WORK TASK
From the first line of the data below, repeat each line exactly until you reach the line with "Geschirr-Serien für Gastronomie (46, 673)"; include that line too.

════

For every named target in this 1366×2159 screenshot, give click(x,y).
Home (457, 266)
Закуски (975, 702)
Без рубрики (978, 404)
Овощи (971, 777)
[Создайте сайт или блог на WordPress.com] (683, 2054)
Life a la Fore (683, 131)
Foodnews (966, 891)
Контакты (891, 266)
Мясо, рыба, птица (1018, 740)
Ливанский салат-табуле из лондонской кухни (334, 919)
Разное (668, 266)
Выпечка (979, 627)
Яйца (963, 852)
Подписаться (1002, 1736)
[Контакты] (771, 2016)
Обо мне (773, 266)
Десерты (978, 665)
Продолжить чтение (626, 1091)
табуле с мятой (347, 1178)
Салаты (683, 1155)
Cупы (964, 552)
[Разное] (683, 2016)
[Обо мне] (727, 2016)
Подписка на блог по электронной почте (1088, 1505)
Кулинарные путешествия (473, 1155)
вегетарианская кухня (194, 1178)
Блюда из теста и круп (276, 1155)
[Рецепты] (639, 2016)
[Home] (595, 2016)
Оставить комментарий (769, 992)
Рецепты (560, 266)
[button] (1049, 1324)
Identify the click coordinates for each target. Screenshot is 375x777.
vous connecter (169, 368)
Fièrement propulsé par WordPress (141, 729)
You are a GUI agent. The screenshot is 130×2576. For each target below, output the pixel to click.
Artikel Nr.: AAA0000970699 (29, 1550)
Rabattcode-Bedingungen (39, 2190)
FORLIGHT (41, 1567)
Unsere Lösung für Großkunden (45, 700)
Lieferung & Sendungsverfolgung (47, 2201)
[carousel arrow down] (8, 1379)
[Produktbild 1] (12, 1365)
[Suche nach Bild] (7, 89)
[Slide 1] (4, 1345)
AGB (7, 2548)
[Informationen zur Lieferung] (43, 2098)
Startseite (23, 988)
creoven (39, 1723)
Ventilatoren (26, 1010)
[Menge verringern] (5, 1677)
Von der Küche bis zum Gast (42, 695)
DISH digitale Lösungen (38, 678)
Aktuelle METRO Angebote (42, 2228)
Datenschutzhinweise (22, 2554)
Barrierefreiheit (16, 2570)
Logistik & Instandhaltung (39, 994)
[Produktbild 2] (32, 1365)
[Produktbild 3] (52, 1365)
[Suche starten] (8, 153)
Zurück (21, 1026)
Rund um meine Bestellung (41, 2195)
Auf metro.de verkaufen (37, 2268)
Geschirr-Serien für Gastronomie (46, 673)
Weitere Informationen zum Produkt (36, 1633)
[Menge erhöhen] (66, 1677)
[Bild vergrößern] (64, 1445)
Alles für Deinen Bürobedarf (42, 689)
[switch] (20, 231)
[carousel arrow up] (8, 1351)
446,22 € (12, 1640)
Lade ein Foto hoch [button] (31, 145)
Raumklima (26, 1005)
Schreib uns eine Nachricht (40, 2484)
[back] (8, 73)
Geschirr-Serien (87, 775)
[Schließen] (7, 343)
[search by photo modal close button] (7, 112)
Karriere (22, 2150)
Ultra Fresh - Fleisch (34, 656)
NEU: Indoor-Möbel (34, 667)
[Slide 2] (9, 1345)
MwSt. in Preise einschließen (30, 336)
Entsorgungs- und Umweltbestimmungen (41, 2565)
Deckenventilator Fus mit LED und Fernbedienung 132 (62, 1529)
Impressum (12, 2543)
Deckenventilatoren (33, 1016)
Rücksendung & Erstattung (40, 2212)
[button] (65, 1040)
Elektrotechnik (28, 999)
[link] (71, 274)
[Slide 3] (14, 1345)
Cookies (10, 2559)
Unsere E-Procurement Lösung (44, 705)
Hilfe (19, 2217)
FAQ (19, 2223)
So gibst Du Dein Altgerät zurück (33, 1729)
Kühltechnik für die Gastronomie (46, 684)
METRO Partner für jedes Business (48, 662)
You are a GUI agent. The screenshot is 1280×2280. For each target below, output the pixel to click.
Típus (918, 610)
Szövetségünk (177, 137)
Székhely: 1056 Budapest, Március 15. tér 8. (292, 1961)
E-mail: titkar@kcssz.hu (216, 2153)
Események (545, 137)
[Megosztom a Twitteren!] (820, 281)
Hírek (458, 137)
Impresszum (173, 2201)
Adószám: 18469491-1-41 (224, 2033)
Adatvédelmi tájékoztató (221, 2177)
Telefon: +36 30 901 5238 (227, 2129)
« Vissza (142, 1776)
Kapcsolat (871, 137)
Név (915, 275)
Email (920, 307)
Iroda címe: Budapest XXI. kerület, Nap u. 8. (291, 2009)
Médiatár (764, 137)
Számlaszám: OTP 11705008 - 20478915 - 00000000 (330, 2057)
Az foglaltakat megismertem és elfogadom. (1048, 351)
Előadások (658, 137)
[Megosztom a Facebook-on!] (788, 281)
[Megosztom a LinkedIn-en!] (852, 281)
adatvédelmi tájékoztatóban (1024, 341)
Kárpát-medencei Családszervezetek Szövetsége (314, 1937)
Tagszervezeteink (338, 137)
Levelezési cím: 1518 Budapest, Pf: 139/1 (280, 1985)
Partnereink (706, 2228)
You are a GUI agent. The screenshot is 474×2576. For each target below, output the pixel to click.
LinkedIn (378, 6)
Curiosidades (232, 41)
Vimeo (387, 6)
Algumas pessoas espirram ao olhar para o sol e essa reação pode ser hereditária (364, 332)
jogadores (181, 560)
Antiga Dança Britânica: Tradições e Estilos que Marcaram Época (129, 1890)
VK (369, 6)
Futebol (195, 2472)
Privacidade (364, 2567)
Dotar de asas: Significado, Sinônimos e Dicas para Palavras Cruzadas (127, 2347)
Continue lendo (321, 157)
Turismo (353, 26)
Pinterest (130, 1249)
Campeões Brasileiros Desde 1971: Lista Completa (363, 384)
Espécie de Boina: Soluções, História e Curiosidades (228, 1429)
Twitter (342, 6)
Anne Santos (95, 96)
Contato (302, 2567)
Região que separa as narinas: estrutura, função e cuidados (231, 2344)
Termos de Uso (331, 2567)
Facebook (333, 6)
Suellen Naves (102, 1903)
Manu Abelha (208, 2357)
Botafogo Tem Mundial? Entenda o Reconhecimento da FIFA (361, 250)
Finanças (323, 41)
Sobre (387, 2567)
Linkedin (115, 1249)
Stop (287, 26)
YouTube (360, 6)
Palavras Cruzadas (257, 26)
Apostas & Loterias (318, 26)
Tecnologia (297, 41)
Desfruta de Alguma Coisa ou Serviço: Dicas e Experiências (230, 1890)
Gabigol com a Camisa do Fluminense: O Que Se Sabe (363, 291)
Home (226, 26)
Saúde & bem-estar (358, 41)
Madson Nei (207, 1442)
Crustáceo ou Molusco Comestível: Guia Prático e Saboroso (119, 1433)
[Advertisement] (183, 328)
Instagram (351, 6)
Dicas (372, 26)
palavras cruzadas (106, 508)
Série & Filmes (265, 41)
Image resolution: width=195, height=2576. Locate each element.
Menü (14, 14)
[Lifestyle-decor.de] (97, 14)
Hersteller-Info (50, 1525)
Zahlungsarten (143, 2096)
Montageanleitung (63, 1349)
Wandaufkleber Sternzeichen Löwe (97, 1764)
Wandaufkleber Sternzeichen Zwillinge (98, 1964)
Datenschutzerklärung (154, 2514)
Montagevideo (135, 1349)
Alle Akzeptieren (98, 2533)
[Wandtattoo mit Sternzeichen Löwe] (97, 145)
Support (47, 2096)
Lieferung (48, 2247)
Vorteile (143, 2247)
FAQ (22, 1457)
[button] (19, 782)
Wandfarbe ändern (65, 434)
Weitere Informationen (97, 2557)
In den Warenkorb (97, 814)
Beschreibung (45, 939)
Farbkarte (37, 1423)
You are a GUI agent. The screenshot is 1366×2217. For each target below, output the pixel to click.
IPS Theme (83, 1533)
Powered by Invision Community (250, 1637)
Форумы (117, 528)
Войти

════

EXERCISE OUTPUT
For every named target in this 1366×2159 screenshot, give click(x,y).
Home (457, 266)
Закуски (975, 702)
Без рубрики (978, 404)
Овощи (971, 777)
[Создайте сайт или блог на WordPress.com] (683, 2054)
Life a la Fore (683, 131)
Foodnews (966, 891)
Контакты (891, 266)
Мясо, рыба, птица (1018, 740)
Ливанский салат-табуле из лондонской кухни (334, 919)
Разное (668, 266)
Выпечка (979, 627)
Яйца (963, 852)
Подписаться (1002, 1736)
[Контакты] (771, 2016)
Обо мне (773, 266)
Десерты (978, 665)
Продолжить чтение (626, 1091)
табуле с мятой (347, 1178)
Салаты (683, 1155)
Cупы (964, 552)
[Разное] (683, 2016)
[Обо мне] (727, 2016)
Подписка на блог по электронной почте (1088, 1505)
Кулинарные путешествия (473, 1155)
вегетарианская кухня (194, 1178)
Блюда из теста и круп (276, 1155)
[Рецепты] (639, 2016)
[Home] (595, 2016)
Оставить комментарий (769, 992)
Рецепты (560, 266)
[button] (1049, 1324)
Identify the click coordinates for each target. Screenshot is 375x777.
vous connecter (169, 368)
Fièrement propulsé par WordPress (141, 729)
You are a GUI agent. The screenshot is 130×2576. For each target below, output the pixel to click.
Artikel Nr.: AAA0000970699 (29, 1550)
Rabattcode-Bedingungen (39, 2190)
FORLIGHT (41, 1567)
Unsere Lösung für Großkunden (45, 700)
Lieferung & Sendungsverfolgung (47, 2201)
[carousel arrow down] (8, 1379)
[Produktbild 1] (12, 1365)
[Suche nach Bild] (7, 89)
[Slide 1] (4, 1345)
AGB (7, 2548)
[Informationen zur Lieferung] (43, 2098)
Startseite (23, 988)
creoven (39, 1723)
Ventilatoren (26, 1010)
[Menge verringern] (5, 1677)
Von der Küche bis zum Gast (42, 695)
DISH digitale Lösungen (38, 678)
Aktuelle METRO Angebote (42, 2228)
Datenschutzhinweise (22, 2554)
Barrierefreiheit (16, 2570)
Logistik & Instandhaltung (39, 994)
[Produktbild 2] (32, 1365)
[Produktbild 3] (52, 1365)
[Suche starten] (8, 153)
Zurück (21, 1026)
Rund um meine Bestellung (41, 2195)
Auf metro.de verkaufen (37, 2268)
Geschirr-Serien für Gastronomie (46, 673)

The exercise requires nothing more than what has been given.